Gabriel Azorín realiza una película tránsica, adentrada en la noche como rito de paso. Una noche que nos lleva, como el fluir del agua, a otros tiempos situados en relación, vividos en paralelo. Unos tiempos romanos y actuales donde se explica un posible por qué del abandono del lugar y, a la vez, un posible sobre su recuperación en el presente. Unas ruinas que se presentan, en el trance renovador que atraviesan lxs personajes, como espacio diluido y firme, espacio de confirmación, redención y transformación. Todo a la vez y la nada del momento.

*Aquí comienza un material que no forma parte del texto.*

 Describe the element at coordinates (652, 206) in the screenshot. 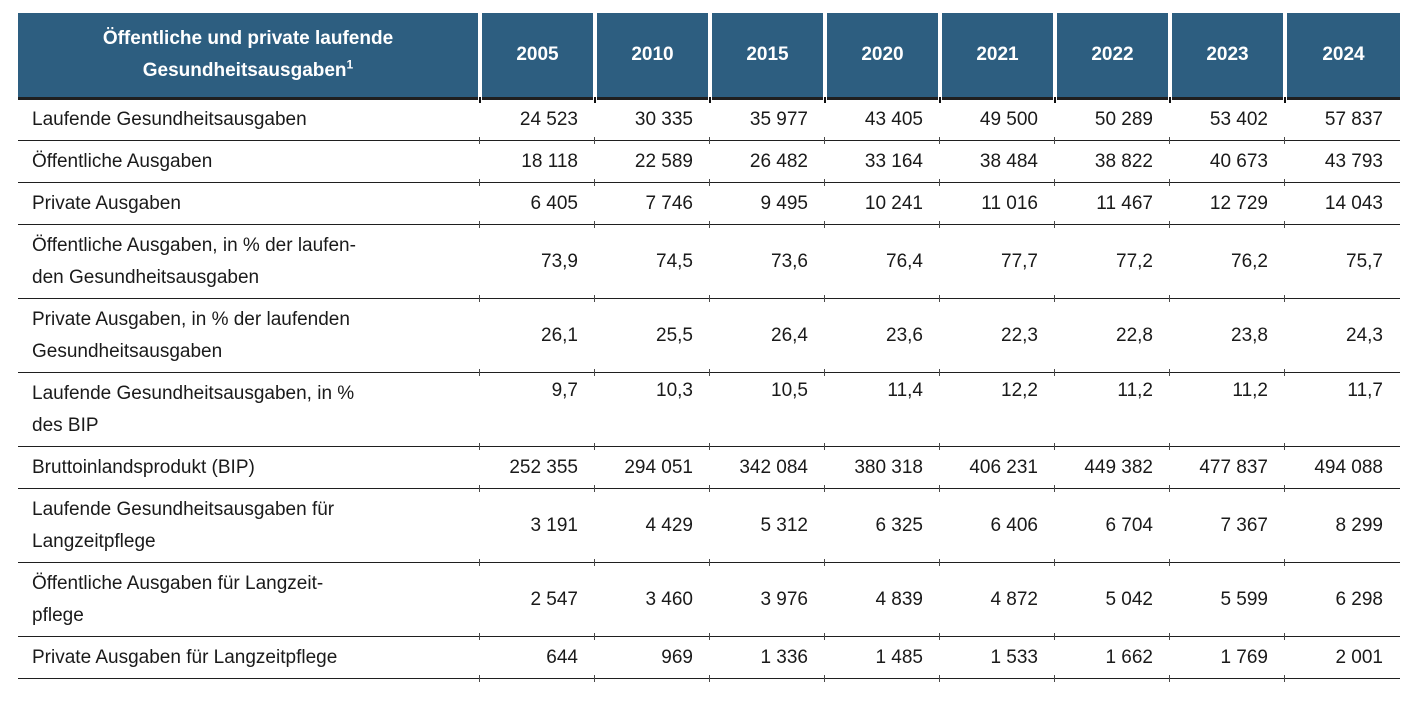

I see `value-cell: 7 746` at that location.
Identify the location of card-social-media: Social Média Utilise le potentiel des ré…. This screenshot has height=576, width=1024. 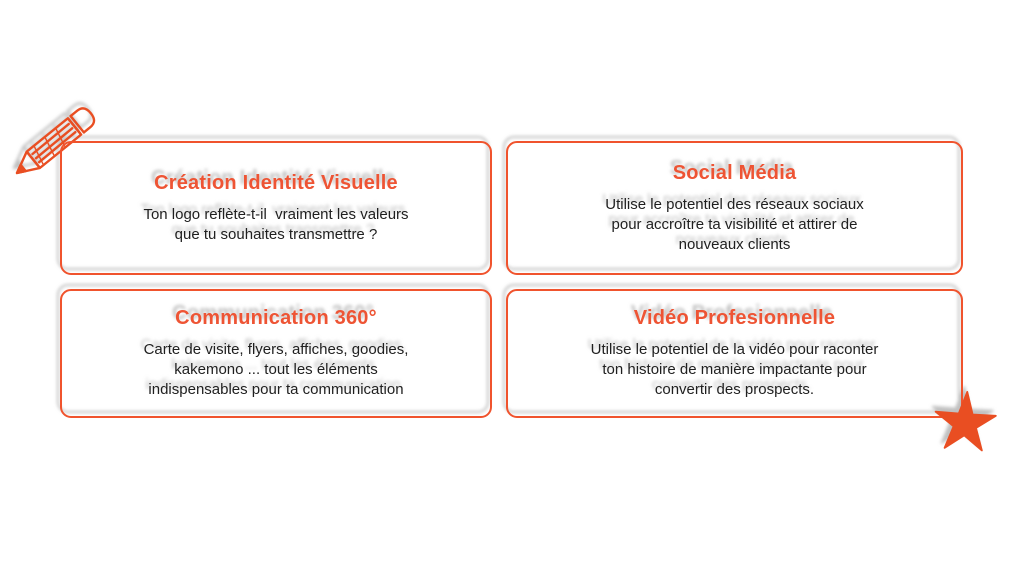
(734, 208).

Un momento, un lugar y unos cuerpos, los que nos plantea el director, que hablan de lo íntimo y lo colectivo, de lo personal y lo social, de la posible comprensión del mundo, el momento presente que se escurre entre los dedos, y el pasado que sigue delante nuestro como una fantasmagoría.
‘Anoche conquisté Tebas’ es una película histórica y, a la vez, del presente. Es de las cosas que se nos presentan y las que se desvanecen en los procesos tránsicos. Es un rito de paso que nos lleva a plantearnos nuestra comprensión del mundo. Un mundo que, como asegura Jota (António Gouveia), late por sí mismo. A pesar de nosotrxs, pero también debido a nosotrxs.